Arbeitsanweisungen:
1. Ersetzen Sie „Messzeit“ durch „Prüfzeit“ und geben Sie dabei den Abschnitt des Textes zur Zahnweitenmessung wieder, der bei den Worten „Die Feinmess Suhl“ einsetzt und nach „deutlich den Bedienereinfluss.“ endet.
2. Nennen Sie jede im Text zur Zahnweitenmessung vorkommende Bezeichnung, die auf „-rad“ oder eine Pluralform davon endet, einmal in der Grundform.

Lesetext:
○ ○ ○ ○ ○ ○ ○
Die Feinmess Suhl GmbH entwickelte eine elegante Lösung zur digitalen Zahnweitenmessung für innenverzahnte Zahnräder mit Durchmessern über 400 mm. Die neue Methode verkürzt die Messzeit um den Faktor 10 und verringert gleichzeitig deutlich den Bedienereinfluss.
Große Windkraftanlagen oder auch Bergbaumaschinen sind heute üblicherweise mit Planetengetrieben ausgestattet. Diese Getriebe setzen sich aus drei unterschiedlichen Zahnradtypen zusammen: einer langsamen an die Rotorwelle gekoppelten Welle, dem innenverzahnten Hohlrad und mindestens drei Planetenrädern, die das Hohlrad mit dem zentralen Sonnenrad, der Verbindung zur schnellen Generatorwelle, koppeln. Damit alle Komponenten perfekt ineinander greifen, kommt der präzisen Vermessung der Zahnweite während des Herstellungsprozesses im Zuge der Qualitätssicherung eine besondere Bedeutung zu. Aber auch bei der Wartung von Zahnrädern ist die Zahndicke bzw. -weite ein wesentliches Beurteilungsmerkmal. Sie entscheidet maßgeblich über Verbaubarkeit und Einsetzbarkeit eines verzahnten Werkstücks.
○ ○ ○ ○ ○ ○ ○
[Extrahierte Dateneinträge]
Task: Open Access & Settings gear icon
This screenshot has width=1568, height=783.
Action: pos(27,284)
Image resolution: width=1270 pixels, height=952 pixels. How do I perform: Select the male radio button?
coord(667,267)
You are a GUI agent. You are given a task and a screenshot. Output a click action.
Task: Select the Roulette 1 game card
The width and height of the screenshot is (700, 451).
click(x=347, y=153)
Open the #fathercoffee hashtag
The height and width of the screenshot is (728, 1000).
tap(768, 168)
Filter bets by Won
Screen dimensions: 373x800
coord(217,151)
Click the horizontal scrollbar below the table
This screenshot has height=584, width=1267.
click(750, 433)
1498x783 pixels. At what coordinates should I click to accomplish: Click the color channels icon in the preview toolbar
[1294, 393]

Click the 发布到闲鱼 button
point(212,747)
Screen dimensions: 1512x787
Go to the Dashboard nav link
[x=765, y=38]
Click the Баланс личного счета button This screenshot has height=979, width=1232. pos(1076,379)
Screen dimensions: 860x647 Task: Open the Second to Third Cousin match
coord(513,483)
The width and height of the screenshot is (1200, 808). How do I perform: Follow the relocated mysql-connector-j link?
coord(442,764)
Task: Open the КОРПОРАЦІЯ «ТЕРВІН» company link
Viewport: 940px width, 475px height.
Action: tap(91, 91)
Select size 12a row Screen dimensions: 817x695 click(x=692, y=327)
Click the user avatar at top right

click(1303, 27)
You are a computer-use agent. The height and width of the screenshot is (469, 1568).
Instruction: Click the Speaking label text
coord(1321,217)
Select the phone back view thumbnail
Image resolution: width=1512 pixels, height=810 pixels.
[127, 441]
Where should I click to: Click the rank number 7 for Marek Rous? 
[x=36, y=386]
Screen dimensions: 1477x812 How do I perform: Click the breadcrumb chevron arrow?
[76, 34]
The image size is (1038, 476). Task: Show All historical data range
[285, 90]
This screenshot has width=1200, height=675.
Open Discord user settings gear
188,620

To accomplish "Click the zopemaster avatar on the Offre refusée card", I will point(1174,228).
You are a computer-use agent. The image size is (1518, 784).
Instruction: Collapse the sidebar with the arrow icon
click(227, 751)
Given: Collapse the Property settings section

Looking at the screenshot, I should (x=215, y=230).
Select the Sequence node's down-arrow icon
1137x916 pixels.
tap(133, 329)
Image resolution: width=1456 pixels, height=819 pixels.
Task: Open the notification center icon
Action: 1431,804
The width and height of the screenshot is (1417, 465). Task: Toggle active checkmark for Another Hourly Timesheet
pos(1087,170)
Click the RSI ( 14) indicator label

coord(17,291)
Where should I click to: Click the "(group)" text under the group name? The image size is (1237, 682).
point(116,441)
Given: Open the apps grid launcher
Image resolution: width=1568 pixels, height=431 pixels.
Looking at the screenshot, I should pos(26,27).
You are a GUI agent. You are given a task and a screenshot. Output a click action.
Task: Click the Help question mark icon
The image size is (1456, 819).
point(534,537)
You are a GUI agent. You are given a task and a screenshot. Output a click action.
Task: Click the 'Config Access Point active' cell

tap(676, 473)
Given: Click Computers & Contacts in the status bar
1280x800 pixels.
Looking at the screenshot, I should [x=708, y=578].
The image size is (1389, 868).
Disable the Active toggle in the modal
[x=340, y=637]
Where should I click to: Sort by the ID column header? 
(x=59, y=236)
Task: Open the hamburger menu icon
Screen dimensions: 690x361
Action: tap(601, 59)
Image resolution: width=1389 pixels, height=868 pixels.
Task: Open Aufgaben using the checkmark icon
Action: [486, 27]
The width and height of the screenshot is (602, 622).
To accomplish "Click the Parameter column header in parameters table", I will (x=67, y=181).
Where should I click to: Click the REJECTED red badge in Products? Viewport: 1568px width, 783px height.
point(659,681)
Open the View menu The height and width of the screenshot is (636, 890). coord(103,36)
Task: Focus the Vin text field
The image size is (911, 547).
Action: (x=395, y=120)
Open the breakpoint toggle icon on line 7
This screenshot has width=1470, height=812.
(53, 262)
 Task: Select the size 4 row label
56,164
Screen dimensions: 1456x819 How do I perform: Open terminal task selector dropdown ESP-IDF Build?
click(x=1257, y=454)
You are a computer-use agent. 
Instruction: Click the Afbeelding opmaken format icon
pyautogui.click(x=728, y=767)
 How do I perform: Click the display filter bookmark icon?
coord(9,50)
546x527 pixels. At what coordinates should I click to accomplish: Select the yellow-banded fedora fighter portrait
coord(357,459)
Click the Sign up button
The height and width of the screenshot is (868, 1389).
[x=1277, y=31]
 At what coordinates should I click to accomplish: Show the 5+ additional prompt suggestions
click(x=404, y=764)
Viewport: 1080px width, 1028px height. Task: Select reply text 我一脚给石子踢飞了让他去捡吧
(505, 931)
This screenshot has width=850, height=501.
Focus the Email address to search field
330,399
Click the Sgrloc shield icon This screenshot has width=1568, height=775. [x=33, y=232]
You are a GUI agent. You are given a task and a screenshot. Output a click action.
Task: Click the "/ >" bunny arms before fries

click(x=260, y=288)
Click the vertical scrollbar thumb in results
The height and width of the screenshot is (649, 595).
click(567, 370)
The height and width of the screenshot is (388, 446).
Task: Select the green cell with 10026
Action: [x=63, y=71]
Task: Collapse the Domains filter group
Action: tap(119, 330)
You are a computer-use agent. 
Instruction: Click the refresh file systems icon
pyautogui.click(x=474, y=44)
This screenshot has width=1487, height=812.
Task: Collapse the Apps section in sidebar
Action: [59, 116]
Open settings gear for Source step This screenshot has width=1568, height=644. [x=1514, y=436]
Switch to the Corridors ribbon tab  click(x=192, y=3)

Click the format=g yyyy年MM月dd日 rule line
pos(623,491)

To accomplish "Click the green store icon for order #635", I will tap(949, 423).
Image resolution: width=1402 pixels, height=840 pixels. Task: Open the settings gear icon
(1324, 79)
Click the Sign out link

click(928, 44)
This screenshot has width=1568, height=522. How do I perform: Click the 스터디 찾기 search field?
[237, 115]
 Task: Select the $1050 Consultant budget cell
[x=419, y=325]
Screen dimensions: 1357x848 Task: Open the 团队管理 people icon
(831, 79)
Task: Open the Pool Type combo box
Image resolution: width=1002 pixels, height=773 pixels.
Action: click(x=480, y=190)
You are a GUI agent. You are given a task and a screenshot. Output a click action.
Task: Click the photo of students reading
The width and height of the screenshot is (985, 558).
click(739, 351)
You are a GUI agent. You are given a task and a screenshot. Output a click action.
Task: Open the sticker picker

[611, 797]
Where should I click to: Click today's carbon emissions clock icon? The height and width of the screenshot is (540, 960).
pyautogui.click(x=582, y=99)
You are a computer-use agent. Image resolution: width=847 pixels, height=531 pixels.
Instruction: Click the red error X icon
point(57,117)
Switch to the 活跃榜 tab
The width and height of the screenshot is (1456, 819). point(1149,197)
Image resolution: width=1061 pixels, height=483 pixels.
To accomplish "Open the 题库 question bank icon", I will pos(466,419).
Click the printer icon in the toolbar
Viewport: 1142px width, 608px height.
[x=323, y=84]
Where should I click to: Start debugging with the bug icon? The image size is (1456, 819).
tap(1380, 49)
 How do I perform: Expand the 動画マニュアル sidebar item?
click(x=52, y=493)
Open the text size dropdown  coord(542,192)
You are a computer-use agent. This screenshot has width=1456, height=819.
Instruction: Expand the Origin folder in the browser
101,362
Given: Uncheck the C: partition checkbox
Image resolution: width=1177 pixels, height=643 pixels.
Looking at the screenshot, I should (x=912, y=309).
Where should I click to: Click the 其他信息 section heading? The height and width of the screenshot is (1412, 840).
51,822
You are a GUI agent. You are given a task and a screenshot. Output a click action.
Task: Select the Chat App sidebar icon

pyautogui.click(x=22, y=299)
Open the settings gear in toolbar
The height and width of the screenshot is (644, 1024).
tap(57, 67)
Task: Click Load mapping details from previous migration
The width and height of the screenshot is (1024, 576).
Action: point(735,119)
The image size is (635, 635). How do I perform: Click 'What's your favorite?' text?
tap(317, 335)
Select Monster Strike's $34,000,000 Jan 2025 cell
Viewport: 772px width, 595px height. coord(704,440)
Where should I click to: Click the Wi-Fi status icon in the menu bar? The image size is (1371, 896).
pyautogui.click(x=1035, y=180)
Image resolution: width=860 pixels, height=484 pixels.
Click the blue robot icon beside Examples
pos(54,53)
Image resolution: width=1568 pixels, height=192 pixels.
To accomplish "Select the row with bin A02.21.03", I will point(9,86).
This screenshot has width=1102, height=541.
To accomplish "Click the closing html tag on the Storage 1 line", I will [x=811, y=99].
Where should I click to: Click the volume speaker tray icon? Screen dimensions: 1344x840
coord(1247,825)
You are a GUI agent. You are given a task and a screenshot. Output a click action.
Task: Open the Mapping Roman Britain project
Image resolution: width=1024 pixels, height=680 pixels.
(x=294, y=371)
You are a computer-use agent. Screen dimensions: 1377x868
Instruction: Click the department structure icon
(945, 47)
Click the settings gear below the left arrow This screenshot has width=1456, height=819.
○ ○ ○ ○ ○ ○ ○
Lösungen:
1.
Die Feinmess Suhl GmbH entwickelte eine elegante Lösung zur digitalen Zahnweitenmessung für innenverzahnte Zahnräder mit Durchmessern über 400 mm. Die neue Methode verkürzt die Prüfzeit um den Faktor 10 und verringert gleichzeitig deutlich den Bedienereinfluss.

2. Zahnrad, Hohlrad, Planetenrad, Sonnenrad